Continuing the regional trends seen in 2023, the Midwest is driving rent growth, but the Northeast has been quickly catching up. Bucking the regional trends, two Western markets have also joined the ranks of rent growth leaders.
Let’s take a closer look at the top 12 major markets reaping the greatest benefits of stable supply with growing demand, based on Q2 estimates in early June.
1. Louisville, KY
The rent growth leader for March, this Midwestern market continues to lead the nation for rent growth into the second quarter. The Louisville market, which borders the Midwest and Sun Belt regions, extends to surrounding counties in Kentucky and includes parts of Southern Indiana. The growth in asking rents is far outpacing the national average. This market has seen asking rents grow by 5.4 percent — over triple the national average of 1.3 percent.

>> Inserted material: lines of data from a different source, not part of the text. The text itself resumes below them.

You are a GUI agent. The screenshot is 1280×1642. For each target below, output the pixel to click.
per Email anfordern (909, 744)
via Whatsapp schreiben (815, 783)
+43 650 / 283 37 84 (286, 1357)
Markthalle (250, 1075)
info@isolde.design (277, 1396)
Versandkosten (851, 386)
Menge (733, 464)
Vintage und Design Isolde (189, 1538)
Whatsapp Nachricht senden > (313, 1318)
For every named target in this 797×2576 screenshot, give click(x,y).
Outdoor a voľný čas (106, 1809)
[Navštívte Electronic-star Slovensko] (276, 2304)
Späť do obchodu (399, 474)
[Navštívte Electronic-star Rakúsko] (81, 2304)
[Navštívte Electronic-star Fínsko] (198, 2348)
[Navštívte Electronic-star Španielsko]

What’s behind Louisville’s ascent to the top of the rent growth charts? Derby City has maintained a healthy balance of supply and demand. New construction has been concentrated in Southern Indiana, where demand has been the highest, thanks to the booming population. With a vacancy rate of 7.2 percent, the Louisville market remains below the national vacancy rate of 7.9 percent. Even as deliveries are set to rise in 2024, absorption has kept up. Stabilizing demand, the Louisville area is home to several universities and has seen recent investment from major employers.
2. Richmond, VA
Asking rents in the Richmond multifamily market have grown 3.9 percent year over year. Despite a relatively high vacancy rate of 8.3 percent, this market has retained above-average rent growth.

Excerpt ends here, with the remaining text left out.